Tuesday, November 24, 2009

Writing Rightly. . .again

One of my bosses, a co-worker and I were talking about writing and how we make notes for large projects such as college papers or stories. The co-worker does the spider web type of notating where as the boss and I are linear, either to the side or down below or both. The co-worker informed us that Microsoft Office has a new notating program that employs something like the spider web bubble type. I made the comment that I can't do such a thing on the computer and that all my notes have to be hand-written, along with everything else. Knowing that I'm writing a book series, the boss asked if I write out everything. I said yes, and then explained that because I wasn't exposed to computers until I was in highschool, I hadn't become reliant upon them and so the creative process melded to pens and pencils. (Though now I use only pencil.) She also knows that I write very, very, very small. The running joke at work is: "Don't let Mary write anything by hand because we can't read it without a magnifying glass."
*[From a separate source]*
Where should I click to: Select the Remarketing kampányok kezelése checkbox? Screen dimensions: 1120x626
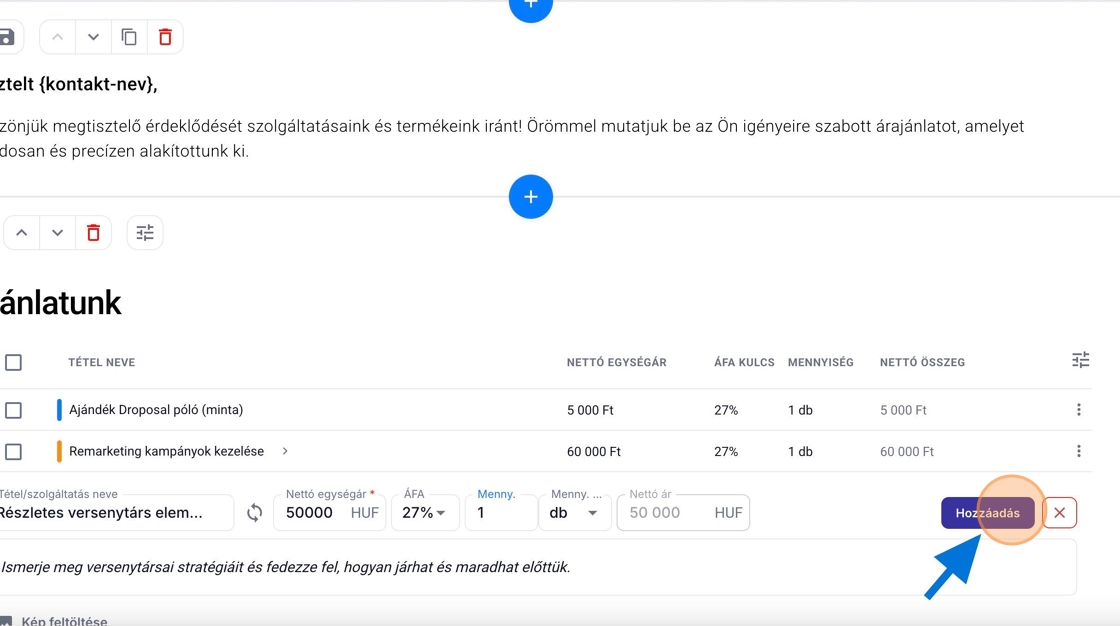(13, 452)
Seriously though: The skill of hand-writing is a dying art. And though I see that computers, like the word processors and type-writers of before, are tools and that we can do nifty things, such as blogging, with them, I fear that we may have become too reliant upon them. I run into kids now that have only a two to three-week training on cursive. I remember learning it in forth grade and being required to use it for the rest of my school carreer. And when encountering these young people who text rather than write, I feel very much like the ghost ship above.